§ **SET PROBLEM**
Render the lines below as a numbered list, omitting any blank lines.

==== DATASET EXTRACT ====

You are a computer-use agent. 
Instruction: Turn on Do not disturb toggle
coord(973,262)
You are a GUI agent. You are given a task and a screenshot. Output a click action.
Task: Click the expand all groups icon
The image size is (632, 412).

====

§ **TASK RESULT**
1. You are a computer-use agent. 
2. Instruction: Turn on Do not disturb toggle
3. coord(973,262)
4. You are a GUI agent. You are given a task and a screenshot. Output a click action.
5. Task: Click the expand all groups icon
6. The image size is (632, 412).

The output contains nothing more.